### GOAL:
Copy the material below word for word, everything from the line containing "989x640 pixels." down to the line containing "Action: (18, 281)", both ends included.

### TASK MATERIAL:
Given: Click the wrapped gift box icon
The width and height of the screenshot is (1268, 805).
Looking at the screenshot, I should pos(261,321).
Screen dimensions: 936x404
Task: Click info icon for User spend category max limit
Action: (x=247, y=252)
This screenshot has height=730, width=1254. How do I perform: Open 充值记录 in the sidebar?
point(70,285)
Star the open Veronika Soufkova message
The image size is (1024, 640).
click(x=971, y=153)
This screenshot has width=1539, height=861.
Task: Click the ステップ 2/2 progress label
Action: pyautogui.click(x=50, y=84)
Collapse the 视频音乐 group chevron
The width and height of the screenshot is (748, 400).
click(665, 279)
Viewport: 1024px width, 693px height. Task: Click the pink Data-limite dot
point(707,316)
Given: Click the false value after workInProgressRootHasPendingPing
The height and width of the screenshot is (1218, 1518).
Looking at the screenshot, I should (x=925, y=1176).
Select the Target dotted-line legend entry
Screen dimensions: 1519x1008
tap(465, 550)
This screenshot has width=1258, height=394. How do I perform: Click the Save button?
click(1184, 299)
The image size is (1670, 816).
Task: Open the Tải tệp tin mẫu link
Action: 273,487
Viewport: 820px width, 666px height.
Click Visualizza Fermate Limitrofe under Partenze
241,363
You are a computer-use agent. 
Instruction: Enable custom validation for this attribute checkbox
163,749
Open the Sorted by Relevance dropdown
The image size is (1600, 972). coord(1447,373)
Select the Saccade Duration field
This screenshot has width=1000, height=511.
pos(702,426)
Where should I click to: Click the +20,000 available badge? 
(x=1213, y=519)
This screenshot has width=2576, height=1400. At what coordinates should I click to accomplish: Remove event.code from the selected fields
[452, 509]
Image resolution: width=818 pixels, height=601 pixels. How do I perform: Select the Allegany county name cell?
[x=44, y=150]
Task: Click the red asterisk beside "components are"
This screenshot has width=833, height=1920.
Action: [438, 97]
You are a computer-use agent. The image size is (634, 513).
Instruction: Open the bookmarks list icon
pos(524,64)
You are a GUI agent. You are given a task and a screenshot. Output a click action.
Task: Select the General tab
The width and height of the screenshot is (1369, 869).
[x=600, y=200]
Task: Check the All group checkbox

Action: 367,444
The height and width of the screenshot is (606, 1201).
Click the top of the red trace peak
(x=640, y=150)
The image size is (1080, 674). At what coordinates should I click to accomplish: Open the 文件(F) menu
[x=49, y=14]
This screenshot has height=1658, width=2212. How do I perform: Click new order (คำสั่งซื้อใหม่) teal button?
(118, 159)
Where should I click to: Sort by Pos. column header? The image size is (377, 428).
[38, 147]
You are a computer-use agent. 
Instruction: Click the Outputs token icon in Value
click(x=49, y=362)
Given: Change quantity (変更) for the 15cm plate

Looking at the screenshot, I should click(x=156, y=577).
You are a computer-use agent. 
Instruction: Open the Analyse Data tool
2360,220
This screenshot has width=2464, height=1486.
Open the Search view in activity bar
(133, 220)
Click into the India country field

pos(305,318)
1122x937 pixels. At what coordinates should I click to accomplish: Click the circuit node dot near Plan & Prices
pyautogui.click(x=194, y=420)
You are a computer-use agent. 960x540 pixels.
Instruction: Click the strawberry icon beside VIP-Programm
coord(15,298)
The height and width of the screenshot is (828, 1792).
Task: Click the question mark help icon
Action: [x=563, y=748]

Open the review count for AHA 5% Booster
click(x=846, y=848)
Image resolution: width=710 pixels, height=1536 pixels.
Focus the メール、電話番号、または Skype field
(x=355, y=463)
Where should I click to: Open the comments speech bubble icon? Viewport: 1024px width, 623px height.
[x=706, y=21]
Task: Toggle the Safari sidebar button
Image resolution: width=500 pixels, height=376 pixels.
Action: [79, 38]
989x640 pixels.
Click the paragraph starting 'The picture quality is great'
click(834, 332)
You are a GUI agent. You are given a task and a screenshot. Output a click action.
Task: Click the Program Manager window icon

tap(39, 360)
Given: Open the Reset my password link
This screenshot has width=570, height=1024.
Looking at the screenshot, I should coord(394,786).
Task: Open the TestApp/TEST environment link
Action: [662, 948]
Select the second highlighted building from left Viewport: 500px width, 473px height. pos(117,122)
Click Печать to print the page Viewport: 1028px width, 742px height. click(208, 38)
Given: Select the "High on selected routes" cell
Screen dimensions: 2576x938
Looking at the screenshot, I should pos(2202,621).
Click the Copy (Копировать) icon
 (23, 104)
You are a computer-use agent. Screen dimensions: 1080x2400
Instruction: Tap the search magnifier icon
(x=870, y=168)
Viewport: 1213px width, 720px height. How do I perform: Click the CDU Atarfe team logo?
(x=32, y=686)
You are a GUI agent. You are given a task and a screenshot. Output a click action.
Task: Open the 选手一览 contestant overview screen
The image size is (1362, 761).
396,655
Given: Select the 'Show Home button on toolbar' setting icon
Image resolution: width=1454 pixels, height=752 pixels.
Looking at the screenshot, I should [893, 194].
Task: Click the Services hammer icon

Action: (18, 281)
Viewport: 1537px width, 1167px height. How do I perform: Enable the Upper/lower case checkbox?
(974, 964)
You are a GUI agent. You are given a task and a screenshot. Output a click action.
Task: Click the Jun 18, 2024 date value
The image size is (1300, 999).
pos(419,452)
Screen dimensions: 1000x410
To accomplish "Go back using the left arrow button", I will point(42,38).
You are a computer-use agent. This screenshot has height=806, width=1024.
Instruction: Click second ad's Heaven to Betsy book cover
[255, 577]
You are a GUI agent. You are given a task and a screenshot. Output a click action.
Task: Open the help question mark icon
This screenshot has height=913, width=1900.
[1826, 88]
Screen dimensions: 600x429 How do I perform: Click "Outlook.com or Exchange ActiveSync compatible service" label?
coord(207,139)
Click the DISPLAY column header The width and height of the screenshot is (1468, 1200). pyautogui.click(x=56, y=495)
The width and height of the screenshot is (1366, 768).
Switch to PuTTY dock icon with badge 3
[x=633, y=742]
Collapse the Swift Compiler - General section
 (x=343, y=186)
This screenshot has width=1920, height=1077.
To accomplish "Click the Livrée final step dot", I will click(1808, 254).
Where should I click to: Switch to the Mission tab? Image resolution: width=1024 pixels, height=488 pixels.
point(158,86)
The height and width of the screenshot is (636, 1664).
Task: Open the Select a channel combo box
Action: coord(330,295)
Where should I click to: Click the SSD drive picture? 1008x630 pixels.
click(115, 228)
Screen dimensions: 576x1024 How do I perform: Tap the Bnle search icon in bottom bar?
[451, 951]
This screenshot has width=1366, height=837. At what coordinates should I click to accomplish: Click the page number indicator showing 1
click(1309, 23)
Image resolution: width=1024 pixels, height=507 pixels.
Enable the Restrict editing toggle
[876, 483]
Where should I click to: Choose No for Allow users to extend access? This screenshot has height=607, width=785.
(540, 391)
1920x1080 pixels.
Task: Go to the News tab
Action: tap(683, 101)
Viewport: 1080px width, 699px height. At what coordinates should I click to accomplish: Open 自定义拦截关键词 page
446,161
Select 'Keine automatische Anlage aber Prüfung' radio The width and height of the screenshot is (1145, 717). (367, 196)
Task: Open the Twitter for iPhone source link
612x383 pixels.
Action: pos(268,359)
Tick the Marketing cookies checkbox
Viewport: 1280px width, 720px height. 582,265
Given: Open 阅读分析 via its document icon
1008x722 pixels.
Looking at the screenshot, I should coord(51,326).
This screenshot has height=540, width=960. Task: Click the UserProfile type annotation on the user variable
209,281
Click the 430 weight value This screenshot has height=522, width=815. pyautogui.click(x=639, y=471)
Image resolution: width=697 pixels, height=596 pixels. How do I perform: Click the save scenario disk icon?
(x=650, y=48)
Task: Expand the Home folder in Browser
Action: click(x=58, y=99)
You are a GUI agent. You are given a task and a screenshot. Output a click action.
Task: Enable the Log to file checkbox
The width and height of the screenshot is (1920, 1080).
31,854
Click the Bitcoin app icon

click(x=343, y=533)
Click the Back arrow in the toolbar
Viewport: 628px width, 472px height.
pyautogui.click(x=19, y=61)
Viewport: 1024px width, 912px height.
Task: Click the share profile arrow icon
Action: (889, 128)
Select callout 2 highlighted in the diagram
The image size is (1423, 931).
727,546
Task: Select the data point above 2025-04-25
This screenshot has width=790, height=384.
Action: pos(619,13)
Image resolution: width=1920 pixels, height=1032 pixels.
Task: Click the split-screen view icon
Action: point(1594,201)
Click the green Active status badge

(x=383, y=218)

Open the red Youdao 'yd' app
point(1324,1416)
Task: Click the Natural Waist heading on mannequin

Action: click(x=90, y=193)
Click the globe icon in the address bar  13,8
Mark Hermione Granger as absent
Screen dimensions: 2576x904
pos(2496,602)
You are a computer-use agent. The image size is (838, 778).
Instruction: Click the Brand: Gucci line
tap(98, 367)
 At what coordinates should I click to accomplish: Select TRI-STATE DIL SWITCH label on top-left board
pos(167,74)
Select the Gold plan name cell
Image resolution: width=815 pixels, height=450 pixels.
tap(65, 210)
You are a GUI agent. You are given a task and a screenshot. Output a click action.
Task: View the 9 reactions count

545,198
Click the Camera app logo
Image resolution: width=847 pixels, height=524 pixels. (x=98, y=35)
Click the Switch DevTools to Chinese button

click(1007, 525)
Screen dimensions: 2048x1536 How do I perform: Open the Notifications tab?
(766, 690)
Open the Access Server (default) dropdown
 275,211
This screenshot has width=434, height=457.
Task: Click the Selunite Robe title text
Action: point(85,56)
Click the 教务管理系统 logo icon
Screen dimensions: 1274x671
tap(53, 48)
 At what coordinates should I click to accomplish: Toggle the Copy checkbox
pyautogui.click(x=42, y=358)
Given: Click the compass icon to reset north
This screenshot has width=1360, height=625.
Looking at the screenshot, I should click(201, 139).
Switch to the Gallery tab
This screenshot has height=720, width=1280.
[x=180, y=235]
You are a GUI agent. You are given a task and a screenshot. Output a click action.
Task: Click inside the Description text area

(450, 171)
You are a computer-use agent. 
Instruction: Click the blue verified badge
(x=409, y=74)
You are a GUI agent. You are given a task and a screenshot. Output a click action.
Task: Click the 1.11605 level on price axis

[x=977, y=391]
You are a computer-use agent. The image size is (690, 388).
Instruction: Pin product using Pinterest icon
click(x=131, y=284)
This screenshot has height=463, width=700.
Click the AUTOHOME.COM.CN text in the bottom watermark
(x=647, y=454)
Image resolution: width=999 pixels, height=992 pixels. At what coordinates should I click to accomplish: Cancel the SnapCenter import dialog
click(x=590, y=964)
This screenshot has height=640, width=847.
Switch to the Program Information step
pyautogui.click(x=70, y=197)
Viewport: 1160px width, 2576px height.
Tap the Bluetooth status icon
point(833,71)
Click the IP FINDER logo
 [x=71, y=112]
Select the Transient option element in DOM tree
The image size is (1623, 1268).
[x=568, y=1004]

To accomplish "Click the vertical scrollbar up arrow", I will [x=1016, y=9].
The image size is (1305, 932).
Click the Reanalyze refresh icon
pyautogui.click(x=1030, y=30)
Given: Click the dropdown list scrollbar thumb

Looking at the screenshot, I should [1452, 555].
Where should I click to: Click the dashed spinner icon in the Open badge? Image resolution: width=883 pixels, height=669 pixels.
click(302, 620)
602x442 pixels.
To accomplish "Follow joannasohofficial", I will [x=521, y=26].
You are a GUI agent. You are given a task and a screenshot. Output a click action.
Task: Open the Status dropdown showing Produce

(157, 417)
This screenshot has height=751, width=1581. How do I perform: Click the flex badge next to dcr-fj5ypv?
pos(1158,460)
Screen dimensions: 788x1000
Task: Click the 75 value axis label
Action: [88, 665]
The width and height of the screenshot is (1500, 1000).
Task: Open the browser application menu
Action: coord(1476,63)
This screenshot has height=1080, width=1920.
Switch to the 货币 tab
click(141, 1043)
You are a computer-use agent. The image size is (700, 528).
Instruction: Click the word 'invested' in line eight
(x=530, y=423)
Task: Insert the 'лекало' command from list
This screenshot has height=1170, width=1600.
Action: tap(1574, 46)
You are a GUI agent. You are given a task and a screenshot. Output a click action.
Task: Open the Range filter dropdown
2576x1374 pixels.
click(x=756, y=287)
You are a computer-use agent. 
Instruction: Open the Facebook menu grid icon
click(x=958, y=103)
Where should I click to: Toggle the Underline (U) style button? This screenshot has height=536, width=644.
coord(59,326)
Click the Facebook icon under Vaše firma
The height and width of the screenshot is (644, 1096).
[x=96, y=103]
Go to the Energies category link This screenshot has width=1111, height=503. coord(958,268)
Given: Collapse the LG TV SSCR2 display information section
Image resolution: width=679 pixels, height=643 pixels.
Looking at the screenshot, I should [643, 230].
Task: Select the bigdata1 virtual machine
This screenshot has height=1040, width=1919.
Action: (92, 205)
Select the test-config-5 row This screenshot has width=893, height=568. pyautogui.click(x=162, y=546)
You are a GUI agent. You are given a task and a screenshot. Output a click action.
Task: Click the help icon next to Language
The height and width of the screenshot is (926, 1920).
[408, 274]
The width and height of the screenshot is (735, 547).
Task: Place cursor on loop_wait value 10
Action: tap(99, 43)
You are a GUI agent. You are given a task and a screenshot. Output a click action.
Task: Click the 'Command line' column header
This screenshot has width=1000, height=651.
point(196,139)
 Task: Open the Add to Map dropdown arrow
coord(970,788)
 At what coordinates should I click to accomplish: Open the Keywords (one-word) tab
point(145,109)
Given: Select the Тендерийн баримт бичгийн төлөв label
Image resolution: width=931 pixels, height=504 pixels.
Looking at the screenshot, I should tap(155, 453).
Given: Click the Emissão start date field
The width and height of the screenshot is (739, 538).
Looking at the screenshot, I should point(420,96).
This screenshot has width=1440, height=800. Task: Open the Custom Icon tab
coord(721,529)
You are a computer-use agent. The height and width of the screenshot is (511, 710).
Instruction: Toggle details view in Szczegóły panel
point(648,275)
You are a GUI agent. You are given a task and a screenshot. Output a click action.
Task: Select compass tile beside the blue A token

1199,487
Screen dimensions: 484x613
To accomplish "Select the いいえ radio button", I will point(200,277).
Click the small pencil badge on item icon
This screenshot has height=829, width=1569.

### EXERCISE RESPONSE:
989x640 pixels.
Click the paragraph starting 'The picture quality is great'
click(834, 332)
You are a GUI agent. You are given a task and a screenshot. Output a click action.
Task: Click the Program Manager window icon

tap(39, 360)
Given: Open the Reset my password link
This screenshot has width=570, height=1024.
Looking at the screenshot, I should coord(394,786).
Task: Open the TestApp/TEST environment link
Action: [662, 948]
Select the second highlighted building from left Viewport: 500px width, 473px height. pos(117,122)
Click Печать to print the page Viewport: 1028px width, 742px height. click(208, 38)
Given: Select the "High on selected routes" cell
Screen dimensions: 2576x938
Looking at the screenshot, I should pos(2202,621).
Click the Copy (Копировать) icon
 (23, 104)
You are a computer-use agent. Screen dimensions: 1080x2400
Instruction: Tap the search magnifier icon
(x=870, y=168)
Viewport: 1213px width, 720px height. How do I perform: Click the CDU Atarfe team logo?
(x=32, y=686)
You are a GUI agent. You are given a task and a screenshot. Output a click action.
Task: Open the 选手一览 contestant overview screen
The image size is (1362, 761).
396,655
Given: Select the 'Show Home button on toolbar' setting icon
Image resolution: width=1454 pixels, height=752 pixels.
Looking at the screenshot, I should [893, 194].
Task: Click the Services hammer icon

Action: (18, 281)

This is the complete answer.